WHAT THESE FORMULAS TELL US
The differences in the mathematical estimations of artifacts between WGA and FISH underscore the complexities of detecting chromosomal abnormalities accurately. While WGA improves reliability with more DNA copies, FISH becomes less reliable as the sample size increases. Although this may seem like a currently unimportant issue considering FISH is basically no longer used in PGT-A, one faces these discrepancies every time when PGT-A data from different stages of embryo development are compared. The PGT 1.0 to PGT 2.0 shift included changes of technology and of stage of embryo biopsy. A large majority of PGT-tested cleavage-stage embryos underwent FISH testing, while blastocysts have been mostly subjected to aCGH or NGS.
CAN EMBRYOS SELF-CORRECT?
One of the most intriguing and still controversial topics in embryonic development is the promising evidence that mammalian embryos, as well as human embryonic stem cell models and cultures can self-correct (21-23). Thousands of healthy births have followed the transfer of mosaic embryos, challenging our understanding of embryo biology (21-27). The significantly lower rates of mosaicism among fetuses and children suggest that either current testing methods are misidentifying euploid embryos as mosaics, or that some embryos have the ability to correct chromosomal errors during development (20-22,25,28-30). The first question is more technical and seemingly uninteresting, while the second option involves deep insights into embryonic development and the true beauty of regulatory processes and self-organization. However, it is the first “uninteresting” technical issue that must be scrupulously optimized not to be trapped by above noted technical artifacts.

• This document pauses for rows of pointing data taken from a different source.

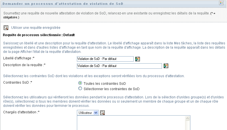Viewport: 227px width, 130px height.
Task: Click into the Description de la requête field
Action: pos(119,66)
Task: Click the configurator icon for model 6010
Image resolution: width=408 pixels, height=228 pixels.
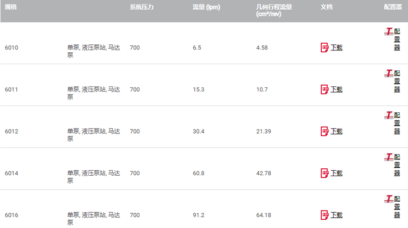Action: coord(389,32)
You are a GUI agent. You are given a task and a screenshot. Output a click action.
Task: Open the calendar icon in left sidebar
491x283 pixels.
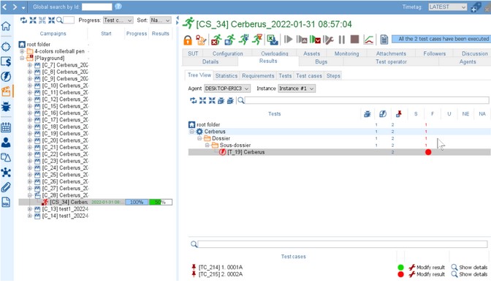point(6,127)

The self-correction issue has recently gotten strong support from a study by Danish investigators (31) who reported ESC-derived mouse primitive endoderm lineage (producing the extraembryonic endoderm supporting embryo development but not part of the fetus) to have so much plasticity and potency that it can regenerate a complete blastocyst which continues post-implantation development. Though this, of course, does not imply genetic self-correction and does not explain how aneuploid cells are removed, it appears reasonable to assume that an epiblast that can regenerate the extraembryonic cell lineage, also can replace its own chromosomal abnormal cells (interestingly, the extraembryonic cell lineage in mouse (20) and human embryos (21) does not appear to have the same plasticity and ability to self-correct). A better understanding of the embryo’s ability to self-correct has, however, still to be pursued.
CONCLUSION
While whole-chromosomal aneuploidies are relatively well-understood, segmental aneuploidies and mosaicism remain more open to discussion, largely due to the limitations and artifacts of the current testing technologies. The role of mosaicism in embryo development, and the possibility of embryo self-correction represent critical questions in the field of reproductive medicine that warrant further examination and changes in current reporting schemes in PGT-A.

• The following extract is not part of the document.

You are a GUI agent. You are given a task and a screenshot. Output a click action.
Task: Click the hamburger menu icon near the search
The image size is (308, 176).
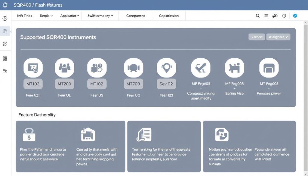(x=266, y=15)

After the very recent statement of the Practice Committees of the American Society for Reproductive Medicine (ASRM) and the Society for Assisted Reproductive Technology (SART), noting absence of any outcome utility for the PGT-A procedure for in vitro fertilization (IVF) (32), the future of PGT-A appears at a crossroad. If PGT-A is to remain in continued use in association with IVF, a clear outcome utility for the procedure must be found and current laboratory methodologies must be further improved. In practical terms this means a better understanding of technical artifacts, a significant decrease in overdiagnoses, potentially the addition of new types of diagnosable anomalies due to more in-depth diagnostic techniques and technologies (33), and improvements in the ability to separate embryo plasticity and self-organization from technical artifacts.